9) The Lilac Time – “American Eyes” (from Paradise Circus, 1989; 2006)
It was due to the efforts of bigger bands like XTC, who butted heads with record companies to be able to release acoustic, pastoral-themed albums right in the middle of the great synthesizer era that the great guitar-pop bands crawled out of the woodwork. One-hit wonder Stephen Duffy (of “Kiss Me” fame) went down the acoustic path and produced some of the best-written pop songs of the sub-genre. Never mind that he’s writing for Robbie Williams now, this whimsical two-and-a-half-minute tune will make sure you have your “apple-pie eyes” showing, too.
10) Antena – “Camino Del Sol” (from Camino Del Sol, 1982 and a million re-releases ever since)
Imagine asking Kraftwerk to cover an Antonio Carlos Jobim album.
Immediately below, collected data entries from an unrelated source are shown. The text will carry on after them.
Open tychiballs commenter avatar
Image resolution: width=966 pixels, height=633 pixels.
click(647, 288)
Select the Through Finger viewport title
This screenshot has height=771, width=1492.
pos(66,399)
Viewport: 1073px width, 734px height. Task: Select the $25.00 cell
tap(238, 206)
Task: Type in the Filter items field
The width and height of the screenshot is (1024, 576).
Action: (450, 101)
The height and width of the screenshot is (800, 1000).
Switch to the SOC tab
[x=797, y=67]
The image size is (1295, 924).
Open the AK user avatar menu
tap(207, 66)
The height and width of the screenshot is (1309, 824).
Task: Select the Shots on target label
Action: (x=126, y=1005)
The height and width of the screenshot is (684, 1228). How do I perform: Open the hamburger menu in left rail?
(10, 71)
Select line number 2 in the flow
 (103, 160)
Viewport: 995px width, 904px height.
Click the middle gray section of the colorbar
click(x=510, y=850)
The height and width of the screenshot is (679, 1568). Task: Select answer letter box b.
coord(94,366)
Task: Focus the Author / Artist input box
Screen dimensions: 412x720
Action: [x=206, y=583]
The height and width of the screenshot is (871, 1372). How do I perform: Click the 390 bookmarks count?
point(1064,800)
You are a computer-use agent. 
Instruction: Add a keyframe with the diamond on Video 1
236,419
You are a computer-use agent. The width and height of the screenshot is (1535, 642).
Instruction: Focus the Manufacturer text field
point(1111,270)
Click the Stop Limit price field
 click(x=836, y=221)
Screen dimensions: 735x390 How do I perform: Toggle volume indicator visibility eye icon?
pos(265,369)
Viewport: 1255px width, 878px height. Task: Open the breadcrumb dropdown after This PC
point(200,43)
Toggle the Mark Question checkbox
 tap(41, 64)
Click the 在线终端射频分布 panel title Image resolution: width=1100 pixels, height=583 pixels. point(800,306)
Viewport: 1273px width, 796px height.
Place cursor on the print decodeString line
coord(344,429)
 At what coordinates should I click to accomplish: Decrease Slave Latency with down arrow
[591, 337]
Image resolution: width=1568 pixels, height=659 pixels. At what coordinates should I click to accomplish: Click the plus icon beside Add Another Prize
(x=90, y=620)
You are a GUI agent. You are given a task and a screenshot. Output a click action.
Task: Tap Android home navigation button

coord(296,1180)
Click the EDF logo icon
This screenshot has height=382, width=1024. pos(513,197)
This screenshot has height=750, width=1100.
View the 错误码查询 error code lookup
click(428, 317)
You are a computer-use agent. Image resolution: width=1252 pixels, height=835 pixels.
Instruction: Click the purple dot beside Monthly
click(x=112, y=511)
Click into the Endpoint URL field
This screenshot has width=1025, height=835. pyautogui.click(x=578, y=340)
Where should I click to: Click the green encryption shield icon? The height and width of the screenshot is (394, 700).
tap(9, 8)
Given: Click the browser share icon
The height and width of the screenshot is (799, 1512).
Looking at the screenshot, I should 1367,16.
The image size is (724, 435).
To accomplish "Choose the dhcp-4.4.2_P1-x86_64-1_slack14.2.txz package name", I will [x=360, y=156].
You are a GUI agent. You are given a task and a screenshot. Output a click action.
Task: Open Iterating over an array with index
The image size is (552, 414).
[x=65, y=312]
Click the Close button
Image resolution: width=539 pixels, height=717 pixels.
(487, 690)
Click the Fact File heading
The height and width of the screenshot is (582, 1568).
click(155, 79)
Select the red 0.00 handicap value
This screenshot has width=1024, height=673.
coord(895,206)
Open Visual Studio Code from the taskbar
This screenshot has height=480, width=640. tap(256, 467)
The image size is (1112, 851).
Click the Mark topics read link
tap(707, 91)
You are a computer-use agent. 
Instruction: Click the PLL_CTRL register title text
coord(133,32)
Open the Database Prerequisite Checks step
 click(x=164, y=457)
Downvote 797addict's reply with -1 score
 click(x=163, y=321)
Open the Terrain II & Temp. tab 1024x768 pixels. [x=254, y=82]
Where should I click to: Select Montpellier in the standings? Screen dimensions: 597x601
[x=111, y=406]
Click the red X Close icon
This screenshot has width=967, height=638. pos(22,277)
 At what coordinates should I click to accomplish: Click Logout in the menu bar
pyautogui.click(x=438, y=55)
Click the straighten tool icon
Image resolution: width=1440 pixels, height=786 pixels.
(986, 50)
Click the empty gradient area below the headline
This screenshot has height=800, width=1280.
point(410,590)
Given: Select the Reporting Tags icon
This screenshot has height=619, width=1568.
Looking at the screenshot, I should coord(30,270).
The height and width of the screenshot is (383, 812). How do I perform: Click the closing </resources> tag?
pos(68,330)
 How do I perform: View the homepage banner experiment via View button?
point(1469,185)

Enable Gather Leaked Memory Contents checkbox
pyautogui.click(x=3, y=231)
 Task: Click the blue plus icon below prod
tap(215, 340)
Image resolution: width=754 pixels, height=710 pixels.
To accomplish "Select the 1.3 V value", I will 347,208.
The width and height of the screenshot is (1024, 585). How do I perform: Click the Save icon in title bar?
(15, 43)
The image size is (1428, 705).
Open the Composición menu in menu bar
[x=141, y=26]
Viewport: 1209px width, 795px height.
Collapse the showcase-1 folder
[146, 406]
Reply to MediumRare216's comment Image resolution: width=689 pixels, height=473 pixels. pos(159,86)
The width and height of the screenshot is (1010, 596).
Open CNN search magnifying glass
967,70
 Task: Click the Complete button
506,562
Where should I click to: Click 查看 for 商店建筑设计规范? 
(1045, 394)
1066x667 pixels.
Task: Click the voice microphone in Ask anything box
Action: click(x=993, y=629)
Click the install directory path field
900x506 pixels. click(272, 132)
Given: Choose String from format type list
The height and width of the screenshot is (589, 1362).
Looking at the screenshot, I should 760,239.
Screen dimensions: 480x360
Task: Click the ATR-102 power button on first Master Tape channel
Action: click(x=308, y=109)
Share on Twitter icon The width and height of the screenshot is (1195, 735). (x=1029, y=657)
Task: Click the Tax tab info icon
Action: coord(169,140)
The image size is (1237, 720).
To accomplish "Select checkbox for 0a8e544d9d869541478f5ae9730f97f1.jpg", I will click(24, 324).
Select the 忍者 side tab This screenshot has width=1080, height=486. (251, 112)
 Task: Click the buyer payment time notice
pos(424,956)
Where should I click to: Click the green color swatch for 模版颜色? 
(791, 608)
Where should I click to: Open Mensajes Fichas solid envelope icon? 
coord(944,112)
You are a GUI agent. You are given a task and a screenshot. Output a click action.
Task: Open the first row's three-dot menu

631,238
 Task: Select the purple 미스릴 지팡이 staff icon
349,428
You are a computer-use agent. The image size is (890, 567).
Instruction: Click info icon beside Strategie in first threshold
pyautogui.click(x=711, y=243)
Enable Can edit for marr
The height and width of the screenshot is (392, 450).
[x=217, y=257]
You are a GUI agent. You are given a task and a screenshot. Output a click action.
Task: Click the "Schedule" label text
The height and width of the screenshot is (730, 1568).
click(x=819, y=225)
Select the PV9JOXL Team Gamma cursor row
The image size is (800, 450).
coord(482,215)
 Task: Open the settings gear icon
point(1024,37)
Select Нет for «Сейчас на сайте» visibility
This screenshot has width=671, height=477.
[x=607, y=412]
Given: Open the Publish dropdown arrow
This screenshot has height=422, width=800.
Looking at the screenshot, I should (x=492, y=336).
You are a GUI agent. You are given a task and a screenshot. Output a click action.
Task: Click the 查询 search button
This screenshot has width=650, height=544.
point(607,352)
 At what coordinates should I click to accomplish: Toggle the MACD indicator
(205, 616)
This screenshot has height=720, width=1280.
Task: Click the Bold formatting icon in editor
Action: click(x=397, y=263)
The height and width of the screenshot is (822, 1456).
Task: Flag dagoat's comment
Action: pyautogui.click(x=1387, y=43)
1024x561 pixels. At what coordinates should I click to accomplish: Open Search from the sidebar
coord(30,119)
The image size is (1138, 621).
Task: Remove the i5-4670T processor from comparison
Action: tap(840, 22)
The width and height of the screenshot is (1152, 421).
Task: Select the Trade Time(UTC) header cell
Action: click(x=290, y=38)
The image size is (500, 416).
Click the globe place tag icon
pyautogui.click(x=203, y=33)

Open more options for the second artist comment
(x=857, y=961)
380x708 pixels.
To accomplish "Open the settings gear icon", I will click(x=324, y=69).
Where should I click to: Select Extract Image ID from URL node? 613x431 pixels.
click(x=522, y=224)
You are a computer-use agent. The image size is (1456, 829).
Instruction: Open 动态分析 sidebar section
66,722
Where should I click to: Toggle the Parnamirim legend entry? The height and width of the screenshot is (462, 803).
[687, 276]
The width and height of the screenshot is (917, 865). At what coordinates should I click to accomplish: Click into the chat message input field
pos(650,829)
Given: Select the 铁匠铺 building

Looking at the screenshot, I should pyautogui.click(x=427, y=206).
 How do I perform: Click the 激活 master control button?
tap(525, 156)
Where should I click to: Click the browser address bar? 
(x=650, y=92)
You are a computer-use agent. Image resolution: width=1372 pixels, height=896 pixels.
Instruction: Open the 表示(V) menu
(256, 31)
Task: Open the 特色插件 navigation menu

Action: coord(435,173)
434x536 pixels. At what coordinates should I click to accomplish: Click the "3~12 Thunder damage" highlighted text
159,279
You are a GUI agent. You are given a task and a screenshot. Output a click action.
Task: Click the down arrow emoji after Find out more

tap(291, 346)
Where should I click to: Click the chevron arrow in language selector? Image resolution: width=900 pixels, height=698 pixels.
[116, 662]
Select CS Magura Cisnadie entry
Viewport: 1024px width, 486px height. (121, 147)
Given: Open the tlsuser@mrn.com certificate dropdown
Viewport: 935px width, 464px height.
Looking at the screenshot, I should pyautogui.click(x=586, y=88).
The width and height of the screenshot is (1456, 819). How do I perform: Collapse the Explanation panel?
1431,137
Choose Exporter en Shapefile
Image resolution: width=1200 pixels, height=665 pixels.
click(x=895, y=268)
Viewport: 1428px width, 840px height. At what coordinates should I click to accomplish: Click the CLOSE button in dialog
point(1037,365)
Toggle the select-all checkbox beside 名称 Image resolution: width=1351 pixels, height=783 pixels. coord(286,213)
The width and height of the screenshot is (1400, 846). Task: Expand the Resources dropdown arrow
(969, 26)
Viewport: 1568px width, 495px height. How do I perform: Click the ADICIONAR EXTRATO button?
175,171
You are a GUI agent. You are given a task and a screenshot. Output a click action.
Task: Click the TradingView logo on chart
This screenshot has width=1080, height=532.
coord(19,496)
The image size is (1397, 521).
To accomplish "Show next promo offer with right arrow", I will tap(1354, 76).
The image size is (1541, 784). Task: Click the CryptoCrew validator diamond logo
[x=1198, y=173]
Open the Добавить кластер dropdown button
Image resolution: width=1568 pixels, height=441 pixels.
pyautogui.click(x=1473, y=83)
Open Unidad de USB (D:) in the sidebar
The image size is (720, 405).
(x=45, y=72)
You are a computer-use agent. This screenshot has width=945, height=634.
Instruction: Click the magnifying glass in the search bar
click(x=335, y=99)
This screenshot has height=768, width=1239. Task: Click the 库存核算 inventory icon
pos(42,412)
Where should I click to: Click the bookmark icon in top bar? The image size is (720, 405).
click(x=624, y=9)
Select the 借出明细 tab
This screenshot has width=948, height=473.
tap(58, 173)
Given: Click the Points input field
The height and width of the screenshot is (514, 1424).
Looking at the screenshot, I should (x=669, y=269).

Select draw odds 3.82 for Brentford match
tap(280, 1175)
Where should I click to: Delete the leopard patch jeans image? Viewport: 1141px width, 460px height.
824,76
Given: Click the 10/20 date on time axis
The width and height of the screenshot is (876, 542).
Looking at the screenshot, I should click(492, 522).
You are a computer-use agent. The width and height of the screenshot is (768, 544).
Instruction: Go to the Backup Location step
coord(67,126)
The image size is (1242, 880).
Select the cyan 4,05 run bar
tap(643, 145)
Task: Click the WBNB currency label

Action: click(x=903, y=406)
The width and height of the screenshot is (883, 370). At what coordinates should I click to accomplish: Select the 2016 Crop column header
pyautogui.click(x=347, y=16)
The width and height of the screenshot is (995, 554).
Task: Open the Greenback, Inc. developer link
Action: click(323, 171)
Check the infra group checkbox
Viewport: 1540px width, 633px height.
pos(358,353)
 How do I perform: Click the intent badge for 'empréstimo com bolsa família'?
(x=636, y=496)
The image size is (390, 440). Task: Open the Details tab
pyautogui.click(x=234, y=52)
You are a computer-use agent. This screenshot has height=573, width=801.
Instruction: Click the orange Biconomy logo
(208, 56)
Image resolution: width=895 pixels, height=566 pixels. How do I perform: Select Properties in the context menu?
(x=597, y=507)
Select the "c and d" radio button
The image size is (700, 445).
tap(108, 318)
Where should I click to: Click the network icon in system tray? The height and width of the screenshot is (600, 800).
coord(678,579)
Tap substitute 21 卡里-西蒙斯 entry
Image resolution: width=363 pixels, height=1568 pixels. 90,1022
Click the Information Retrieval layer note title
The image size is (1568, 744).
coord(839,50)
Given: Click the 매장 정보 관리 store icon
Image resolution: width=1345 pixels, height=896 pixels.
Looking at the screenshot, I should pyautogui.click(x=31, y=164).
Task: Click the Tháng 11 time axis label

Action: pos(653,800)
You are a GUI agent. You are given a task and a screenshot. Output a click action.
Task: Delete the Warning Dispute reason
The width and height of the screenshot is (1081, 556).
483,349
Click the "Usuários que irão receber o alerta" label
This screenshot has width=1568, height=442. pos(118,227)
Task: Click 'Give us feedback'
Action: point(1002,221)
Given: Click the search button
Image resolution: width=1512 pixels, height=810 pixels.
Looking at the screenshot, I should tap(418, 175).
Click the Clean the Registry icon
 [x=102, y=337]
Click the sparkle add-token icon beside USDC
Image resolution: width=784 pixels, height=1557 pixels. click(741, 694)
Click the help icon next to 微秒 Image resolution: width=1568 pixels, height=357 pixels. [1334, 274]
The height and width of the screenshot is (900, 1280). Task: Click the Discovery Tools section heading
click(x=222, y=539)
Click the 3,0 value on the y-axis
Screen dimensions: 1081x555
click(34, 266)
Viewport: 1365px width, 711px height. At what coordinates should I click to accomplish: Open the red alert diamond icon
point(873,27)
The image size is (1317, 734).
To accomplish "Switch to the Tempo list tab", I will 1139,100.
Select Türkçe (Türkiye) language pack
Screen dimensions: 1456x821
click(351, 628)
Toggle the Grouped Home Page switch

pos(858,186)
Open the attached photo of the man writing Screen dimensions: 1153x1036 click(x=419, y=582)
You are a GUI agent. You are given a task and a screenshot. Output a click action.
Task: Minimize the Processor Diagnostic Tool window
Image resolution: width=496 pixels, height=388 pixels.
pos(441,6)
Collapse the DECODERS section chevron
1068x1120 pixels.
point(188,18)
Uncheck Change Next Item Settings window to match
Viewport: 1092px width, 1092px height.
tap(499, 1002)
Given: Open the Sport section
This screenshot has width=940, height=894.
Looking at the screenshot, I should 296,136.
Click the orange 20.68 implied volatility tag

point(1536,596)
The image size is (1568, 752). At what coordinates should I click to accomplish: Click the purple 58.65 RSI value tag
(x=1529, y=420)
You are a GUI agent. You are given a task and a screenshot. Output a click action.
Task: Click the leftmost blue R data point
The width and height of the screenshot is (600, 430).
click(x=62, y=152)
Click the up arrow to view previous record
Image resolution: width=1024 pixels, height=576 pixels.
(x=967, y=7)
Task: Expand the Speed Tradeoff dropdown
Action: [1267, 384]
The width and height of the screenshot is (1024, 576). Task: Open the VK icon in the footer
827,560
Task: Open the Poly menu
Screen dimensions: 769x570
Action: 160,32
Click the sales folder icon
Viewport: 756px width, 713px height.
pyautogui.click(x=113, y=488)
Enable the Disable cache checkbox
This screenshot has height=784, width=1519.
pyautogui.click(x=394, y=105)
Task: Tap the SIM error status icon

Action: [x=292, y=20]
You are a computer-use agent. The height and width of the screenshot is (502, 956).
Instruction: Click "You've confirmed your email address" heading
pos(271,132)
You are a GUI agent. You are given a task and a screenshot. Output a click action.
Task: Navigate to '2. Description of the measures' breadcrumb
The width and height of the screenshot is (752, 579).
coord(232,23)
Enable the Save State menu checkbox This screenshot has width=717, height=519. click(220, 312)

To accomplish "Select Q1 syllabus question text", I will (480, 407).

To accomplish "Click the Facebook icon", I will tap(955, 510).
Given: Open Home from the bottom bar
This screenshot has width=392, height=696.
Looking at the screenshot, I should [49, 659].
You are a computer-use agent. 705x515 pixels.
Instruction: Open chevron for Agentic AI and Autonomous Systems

In 1982, a trio of French synth and bossa-nova enthusiasts from the hot, sleepy and Southern town of Montpellier relocated to Belgium to do just that, and this slowly pulsating gem, whose French lyrics are all about quiet vacations and tropical climates, will transport you through time and space (on a Concord) as you end up gently swaying the night away on a Club Med beach in Cartagena circa Romancing The Stone.
11) The Blue Nile – “Tinseltown In The Rain” (from A Walk Across The Rooftops, 1984)
Everyone has what they consider underrated bands. Well, The Blue Nile have the lion’s share of perfect-rating reviews for their albums (I guess it helps that in two decades they’ve only released four). In terms of critical acclaim alone, then, they ought to rule the world by now, so “underrated” doesn’t apply at all. And yet, popularity for them has been more elusive than the Holy Grail. Never mind: When the next summer storm hits and you’re at home, listen to angel-voiced Paul Buchanan as you pour yourself a dram of good single malt and stare out the window, pretending you’re Michael Douglas.
12) The Style Council – “Long Hot Summer” (from Introducing: The Style Council, 1983)
This slice of breezy, blue-eyed proto P-funk/pop with nary a guitar, coming from the man who used to front soul-punkers The Jam is further proof that sometimes crossing over to the pop side is not a complete sin and nicely sums up this list, although I’d much rather have had this slightly more dubbed-out version instead. Thank you early VHS player buyers, and Youtube!